各国のハンドサイン・敬礼(かっこく-・けいれい)とは、大宇宙連合会議の加盟国各国の文化におけるハンドサインの意味と敬礼の方式をまとめたものである。




ニーネン=シャプチ

 ニーネン=シャプチではハンドサインは人差し指と中指を立てたいわゆる「ピースサイン」が非常に多くの場面で用いられている。
 これは、獣人の耳(ni^nenut sha-lafi^k)を象ったものであるという由来が定説となっているが、ダン=ラ=ハン帝国時代から見られている伝統的なものもあり、一概にこの説が正しいとは言えない。
 なお、中指を立てずに人差し指一本だけを立てると、「お前の耳を切り落とす」という脅しの意味へと変わり、強い侮辱の意味とされる。

相手を出迎える時

 ピースサインをしたまま手の平を相手に向け、数度人差し指と中指を曲げたり伸ばしたりする。
 これは、獣人の耳を動かしているものと同様とされ、自分が相手の訪問に喜んでいる様子や、こちら側に招き入れようとする様子を表している。

相手を送り出す時

 ピースサインをしたまま手の甲を相手に向ける。この時普通人差し指と中指を曲げたりはしない。
 これは別れを意味しており、自分がもうすぐ帰るということの意思表明をも表している。

軍隊における敬礼

 招民院軍部では正式にピースサインの敬礼が認められている。
 最敬礼は背筋をピンと伸ばし、右または左手をピースサインにし斜め上に掲げる。

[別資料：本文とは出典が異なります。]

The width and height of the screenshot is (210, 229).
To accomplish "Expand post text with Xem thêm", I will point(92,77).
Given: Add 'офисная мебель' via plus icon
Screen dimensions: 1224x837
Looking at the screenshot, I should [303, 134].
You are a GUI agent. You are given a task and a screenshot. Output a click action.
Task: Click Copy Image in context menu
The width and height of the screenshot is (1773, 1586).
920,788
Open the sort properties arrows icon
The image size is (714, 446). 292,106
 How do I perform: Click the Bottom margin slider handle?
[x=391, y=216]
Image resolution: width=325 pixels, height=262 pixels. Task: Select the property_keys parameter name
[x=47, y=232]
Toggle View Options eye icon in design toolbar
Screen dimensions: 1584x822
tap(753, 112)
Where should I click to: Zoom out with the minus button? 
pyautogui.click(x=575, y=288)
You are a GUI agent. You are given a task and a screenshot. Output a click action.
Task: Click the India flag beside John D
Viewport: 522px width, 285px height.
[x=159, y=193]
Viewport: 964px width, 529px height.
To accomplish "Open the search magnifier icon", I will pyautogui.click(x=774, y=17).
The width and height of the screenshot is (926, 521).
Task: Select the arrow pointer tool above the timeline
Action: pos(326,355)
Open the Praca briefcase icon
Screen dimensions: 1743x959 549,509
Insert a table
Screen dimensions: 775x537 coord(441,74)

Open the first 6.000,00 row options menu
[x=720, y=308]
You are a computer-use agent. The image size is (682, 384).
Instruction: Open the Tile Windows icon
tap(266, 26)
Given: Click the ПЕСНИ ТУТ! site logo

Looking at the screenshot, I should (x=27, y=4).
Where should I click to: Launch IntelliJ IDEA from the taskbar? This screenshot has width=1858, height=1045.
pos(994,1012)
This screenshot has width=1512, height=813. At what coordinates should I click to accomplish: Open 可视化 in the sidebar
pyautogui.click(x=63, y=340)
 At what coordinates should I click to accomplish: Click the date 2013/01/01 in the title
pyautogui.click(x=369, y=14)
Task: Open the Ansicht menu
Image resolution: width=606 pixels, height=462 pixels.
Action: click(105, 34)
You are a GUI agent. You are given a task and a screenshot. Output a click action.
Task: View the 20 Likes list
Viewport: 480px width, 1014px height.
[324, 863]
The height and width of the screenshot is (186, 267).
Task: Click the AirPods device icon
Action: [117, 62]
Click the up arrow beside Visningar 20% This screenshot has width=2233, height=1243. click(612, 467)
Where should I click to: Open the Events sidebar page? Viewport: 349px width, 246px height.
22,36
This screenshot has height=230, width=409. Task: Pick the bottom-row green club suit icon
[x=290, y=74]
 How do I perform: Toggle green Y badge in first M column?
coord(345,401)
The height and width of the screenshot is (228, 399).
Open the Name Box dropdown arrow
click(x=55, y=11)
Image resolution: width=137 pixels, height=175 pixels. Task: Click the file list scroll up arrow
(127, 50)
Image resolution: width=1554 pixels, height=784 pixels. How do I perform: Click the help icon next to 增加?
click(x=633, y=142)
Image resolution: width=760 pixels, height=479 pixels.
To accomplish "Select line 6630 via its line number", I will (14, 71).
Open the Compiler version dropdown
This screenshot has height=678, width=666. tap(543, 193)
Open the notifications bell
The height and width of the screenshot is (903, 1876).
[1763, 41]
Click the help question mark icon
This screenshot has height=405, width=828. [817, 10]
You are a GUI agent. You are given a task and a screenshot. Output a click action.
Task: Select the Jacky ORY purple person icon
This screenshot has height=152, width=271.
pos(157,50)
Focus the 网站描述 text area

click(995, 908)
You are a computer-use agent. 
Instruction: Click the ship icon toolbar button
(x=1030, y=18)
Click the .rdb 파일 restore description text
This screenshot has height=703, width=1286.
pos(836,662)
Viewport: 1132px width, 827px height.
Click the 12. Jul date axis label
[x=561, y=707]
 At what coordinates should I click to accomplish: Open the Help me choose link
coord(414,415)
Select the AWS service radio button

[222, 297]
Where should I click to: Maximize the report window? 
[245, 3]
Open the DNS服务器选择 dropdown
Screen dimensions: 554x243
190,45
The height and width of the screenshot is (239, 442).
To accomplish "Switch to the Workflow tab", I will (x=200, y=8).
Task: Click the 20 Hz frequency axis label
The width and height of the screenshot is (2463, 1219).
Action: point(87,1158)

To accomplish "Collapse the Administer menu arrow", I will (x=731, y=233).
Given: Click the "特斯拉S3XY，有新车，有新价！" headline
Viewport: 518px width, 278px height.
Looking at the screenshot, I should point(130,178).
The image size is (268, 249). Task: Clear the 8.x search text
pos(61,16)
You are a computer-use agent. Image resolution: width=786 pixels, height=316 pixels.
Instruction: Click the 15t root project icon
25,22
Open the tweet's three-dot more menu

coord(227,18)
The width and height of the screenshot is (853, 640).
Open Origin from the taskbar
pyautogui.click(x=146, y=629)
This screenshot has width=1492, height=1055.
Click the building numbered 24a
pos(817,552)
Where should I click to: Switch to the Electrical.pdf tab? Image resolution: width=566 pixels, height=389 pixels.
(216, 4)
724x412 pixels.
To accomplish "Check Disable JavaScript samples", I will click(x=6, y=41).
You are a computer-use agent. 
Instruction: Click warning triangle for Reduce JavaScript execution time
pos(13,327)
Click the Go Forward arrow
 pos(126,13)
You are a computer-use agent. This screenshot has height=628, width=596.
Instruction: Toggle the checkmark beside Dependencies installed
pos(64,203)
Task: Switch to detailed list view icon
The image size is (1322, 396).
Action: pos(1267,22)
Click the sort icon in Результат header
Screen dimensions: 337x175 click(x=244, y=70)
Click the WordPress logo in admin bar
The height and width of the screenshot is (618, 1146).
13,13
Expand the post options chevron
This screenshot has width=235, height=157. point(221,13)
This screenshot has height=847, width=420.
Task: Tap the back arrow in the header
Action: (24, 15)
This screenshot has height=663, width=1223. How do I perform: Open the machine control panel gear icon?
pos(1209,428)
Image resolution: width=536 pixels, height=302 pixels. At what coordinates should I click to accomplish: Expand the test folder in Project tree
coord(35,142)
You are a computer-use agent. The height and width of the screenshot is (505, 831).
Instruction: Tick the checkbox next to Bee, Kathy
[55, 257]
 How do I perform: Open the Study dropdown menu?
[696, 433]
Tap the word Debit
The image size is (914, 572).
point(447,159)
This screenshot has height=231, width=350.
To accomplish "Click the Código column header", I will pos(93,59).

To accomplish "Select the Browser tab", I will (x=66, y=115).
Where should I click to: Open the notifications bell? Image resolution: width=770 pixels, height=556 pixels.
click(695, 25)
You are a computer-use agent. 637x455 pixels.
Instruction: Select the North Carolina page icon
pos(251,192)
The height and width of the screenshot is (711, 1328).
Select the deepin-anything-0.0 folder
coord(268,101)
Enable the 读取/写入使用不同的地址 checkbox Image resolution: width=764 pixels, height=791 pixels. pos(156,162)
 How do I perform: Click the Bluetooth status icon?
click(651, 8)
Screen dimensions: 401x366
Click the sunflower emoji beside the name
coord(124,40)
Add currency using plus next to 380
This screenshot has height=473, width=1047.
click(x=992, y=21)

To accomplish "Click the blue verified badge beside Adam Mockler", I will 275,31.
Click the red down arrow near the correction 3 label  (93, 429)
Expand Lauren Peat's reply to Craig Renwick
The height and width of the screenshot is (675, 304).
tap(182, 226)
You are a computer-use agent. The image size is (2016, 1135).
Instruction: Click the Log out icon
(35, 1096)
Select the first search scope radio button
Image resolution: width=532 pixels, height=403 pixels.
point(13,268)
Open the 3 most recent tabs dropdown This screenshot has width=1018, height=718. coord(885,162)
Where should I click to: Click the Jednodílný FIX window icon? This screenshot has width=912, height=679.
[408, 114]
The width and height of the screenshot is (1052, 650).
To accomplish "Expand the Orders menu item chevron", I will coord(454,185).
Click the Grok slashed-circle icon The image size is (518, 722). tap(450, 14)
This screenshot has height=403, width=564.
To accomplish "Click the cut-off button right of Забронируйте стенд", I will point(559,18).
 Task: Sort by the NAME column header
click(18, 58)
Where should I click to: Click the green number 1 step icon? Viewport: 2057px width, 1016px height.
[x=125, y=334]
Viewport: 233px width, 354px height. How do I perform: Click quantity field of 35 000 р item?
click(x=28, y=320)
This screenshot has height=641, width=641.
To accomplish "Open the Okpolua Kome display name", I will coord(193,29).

手の平は相手側に向ける。この際、一度だけ人差し指と中指を曲げたり伸ばしたりする。指の隙間を広げたピースサインが一般的である。
 答礼は胸の前でピースサインを作る。手の甲は相手に向ける。

ジエール帝国連邦

 ジエール帝国連邦のハンドサインはシンテーア文化が発展し帝国連邦全土に広がったものである。

挨拶

 手のひらを相手に向けて顔の側面まで上げて下す。このポーズは自分が手に何も持っていないことを相手に知らせるという意味で発達した。主に「こんにちは」と「さようなら」挨拶の場面で使われる。

感謝

 手のひらを自分の頭の側面に向け上げ、手のひらを相手の方に向けながら下す。一説によると、刃を相手からそらすというジェスチャーがもとであるとされる。

侮辱

 左手の中指と親指をくっつけ、人差し指を親指の第2関節につけ、ローマ字でいう「A」のような形を作り、それを相手に見せるようにする。
 これは、エミュンス語でおおよそ「ファック/性器」を意味する「siuc/siucae」の「s」をかたどったものが元だとされる。

敬礼・敬意の表明

 右手の人差し指を立て、その指の先を額に着ける。「考えている」のジェスチャーでもあるが、啓教において「考えること」は尊いこととされており、これで敬意を表せるようにしたのだとか。

ジエールにおけるピースサイン

 ジエールにおいて、ピースサインはいい意味を持たない。これは「股を開く」という意味で、冗談では頻繁に用いられるが、冗談が使えない相手に対して使うとキレられる危険性がある。